The figures include deaths in all settings, including hospitals, care homes and the wider community, Xinhua news agency reported on Wednesday.
Chairing the Downing Street daily briefing, Jenrick told reporters that 69,463 tests were carried out Tuesday, with a total of 201,101 people having tested positive for the novel coronavirus in Britain.
The latest figures came one day after Britain overtook Italy as the worst-hit country in Europe by the virus.
Coronavirus 'worse attack' than Pearl Harbor: Trump
US President Donald Trump has described the coronavirus pandemic as the "worst attack" ever on the United States, pointing the finger at China.
Trump said the pandemic had hit the US harder than the Japanese bombing of Pearl Harbor in World War Two, or the 9/11 attacks two decades ago, the BBC reported.
His administration is weighing punitive actions against China over its early handling of the virus outbreak. Beijing said the US wants to distract from its own handling of the pandemic.
Since emerging in China at the end of last year, the coronavirus is confirmed to have infected 1.2 million Americans, killing nearly 73,000.
Speaking to reporters in the Oval Office of the White House, Trump said: "We went through the worst attack we've ever had on our country, this is worst attack we've ever had.
"This is worse than Pearl Harbor, this is worse than the World Trade Center. There's never been an attack like this. And it should have never happened. Could've been stopped at the source. Could've been stopped in China. It should've been stopped right at the source. And it wasn't."
Asked later by a reporter if he viewed the pandemic as an actual act of war, Mr Trump suggested it was the pandemic that is America's enemy, rather than China.
"I view the invisible enemy [coronavirus] as a war," he said. "I don't like how it got here, because it could have been stopped, but no, I view the invisible enemy like a war."
The deepening rift between Washington and Beijing was underscored by comments during a White House briefing later on Wednesday.
WHO chief warns of risk of returning to lockdown
As more and more countries consider how to ease the so-called lockdown restrictions, World Health Organization (WHO) Director-General Tedros Adhanom Ghebreyesus warned that the exit measures should be done extremely carefully.

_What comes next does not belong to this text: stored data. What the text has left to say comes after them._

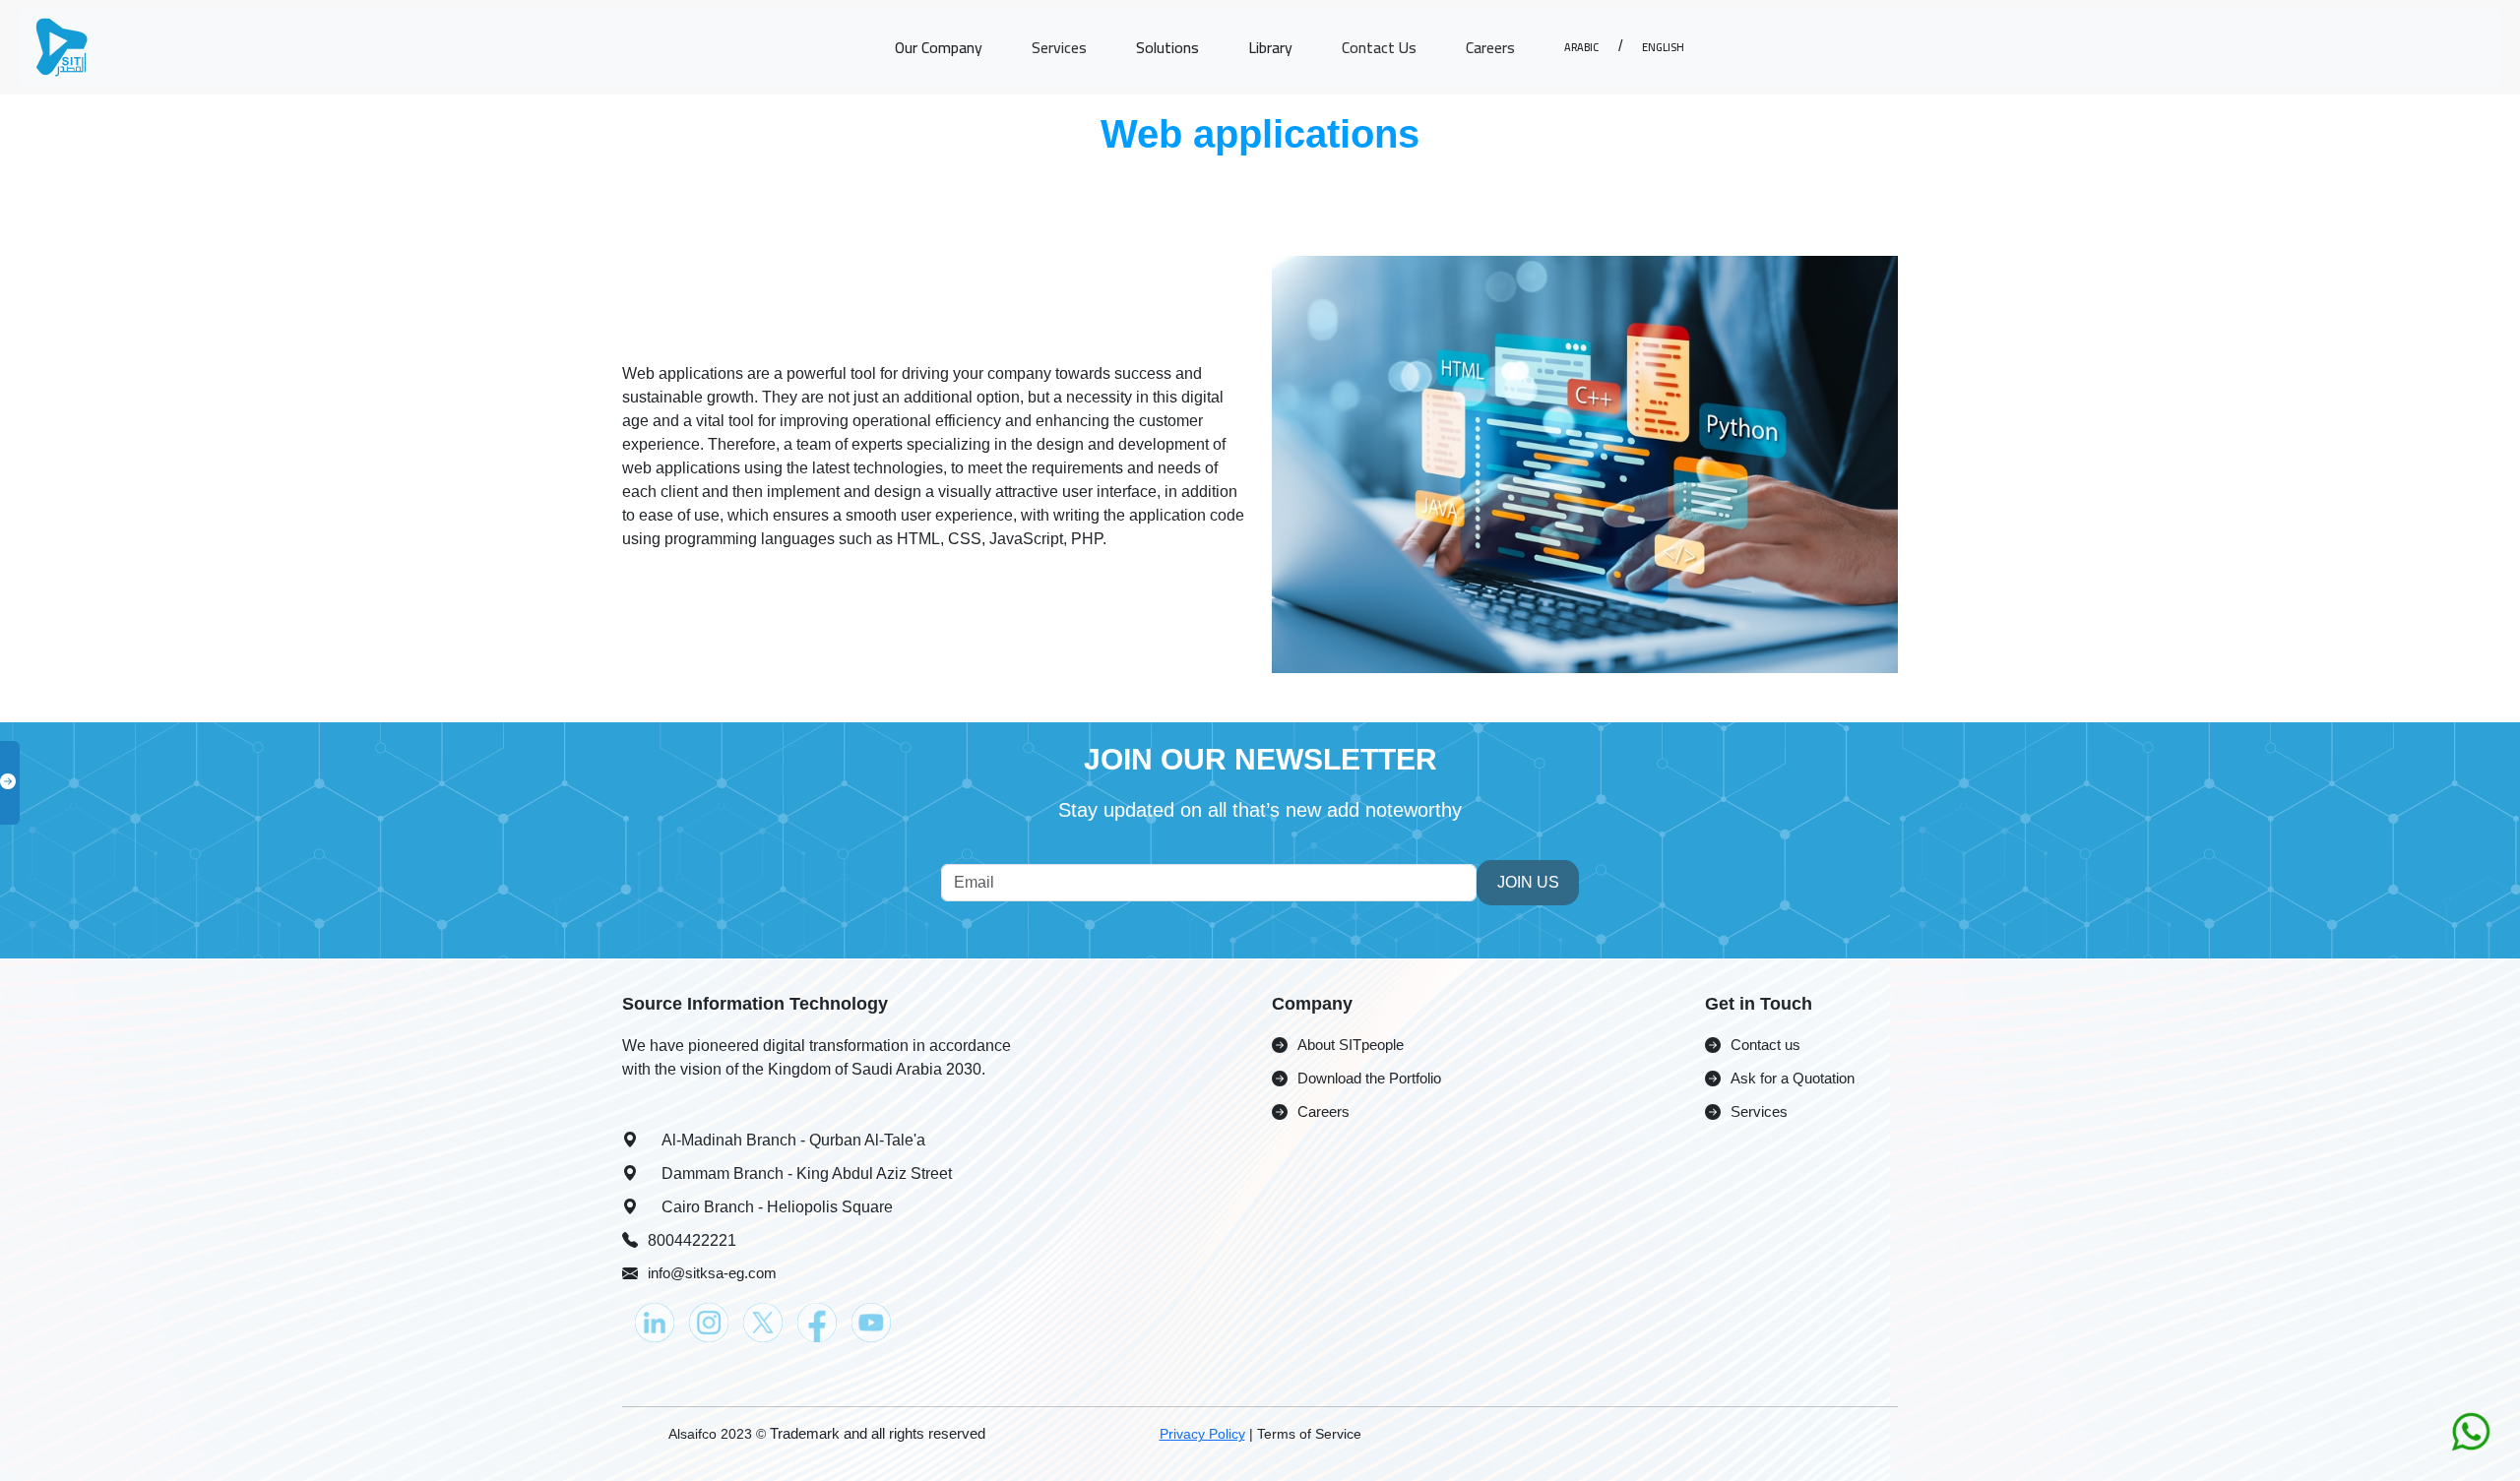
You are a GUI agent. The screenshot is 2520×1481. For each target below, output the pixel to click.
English (1663, 45)
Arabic (1581, 45)
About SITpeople (1350, 1044)
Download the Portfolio (1369, 1078)
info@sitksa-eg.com (712, 1273)
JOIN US (1528, 882)
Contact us (1765, 1044)
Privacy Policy (1202, 1434)
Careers (1490, 47)
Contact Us (1379, 47)
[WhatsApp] (2470, 1430)
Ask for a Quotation (1793, 1078)
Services (1059, 47)
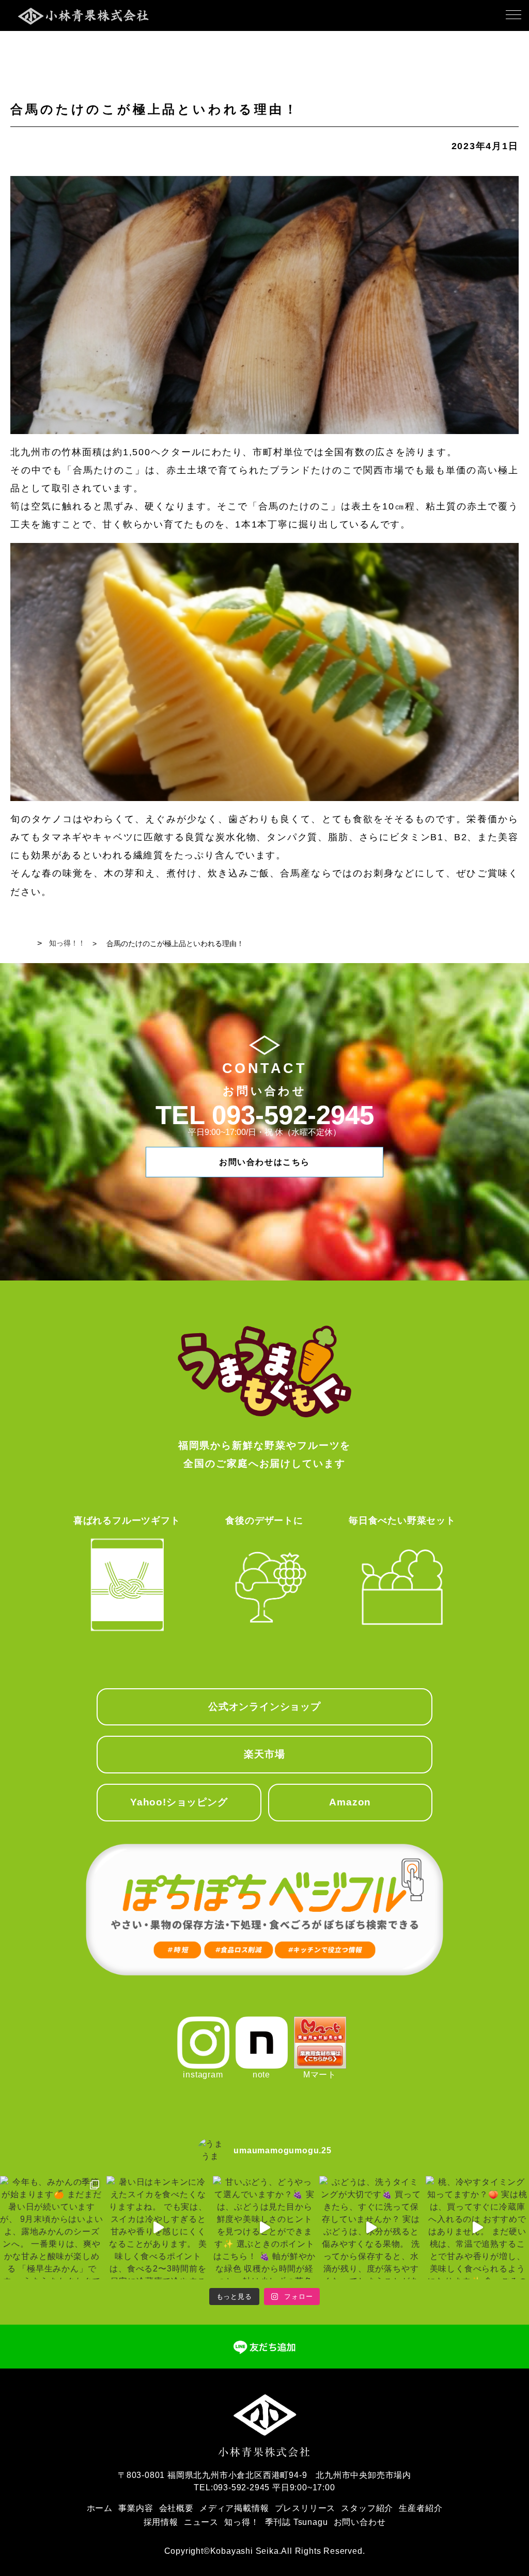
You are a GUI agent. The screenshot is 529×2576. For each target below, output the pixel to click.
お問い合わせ (360, 2522)
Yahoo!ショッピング (179, 1802)
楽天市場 (264, 1754)
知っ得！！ (67, 943)
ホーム (100, 2508)
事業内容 (135, 2508)
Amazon (350, 1802)
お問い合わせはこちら (264, 1162)
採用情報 (161, 2522)
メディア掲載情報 (234, 2508)
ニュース (201, 2522)
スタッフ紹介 (367, 2508)
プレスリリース (305, 2508)
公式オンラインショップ (264, 1706)
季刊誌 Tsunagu (296, 2522)
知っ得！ (241, 2522)
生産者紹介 (420, 2508)
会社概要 (176, 2508)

"The risk of returning to lockdown remains very real if countries do not manage the transition extremely carefully and in a phased approach," he said at an online press conference from Geneva on Wednesday, Xinhua news agency reported.
He reiterated six criteria which WHO recommends countries to consider, including strong surveillance, to isolate, test and treat every case and trace every contact, sufficient preventive measures in workplaces and schools and full cooperation of the public in the post-lockdown "new norm."
According to the WHO chief, more than 3.5 million cases of COVID-19 and almost 250,000 deaths have now been reported to WHO, and since the beginning of April, an average of around 80,000 new cases have been reported every day.
"These are not just numbers -- every single case is a mother, a father, a son, a daughter, a brother, sister or friend," Tedros said.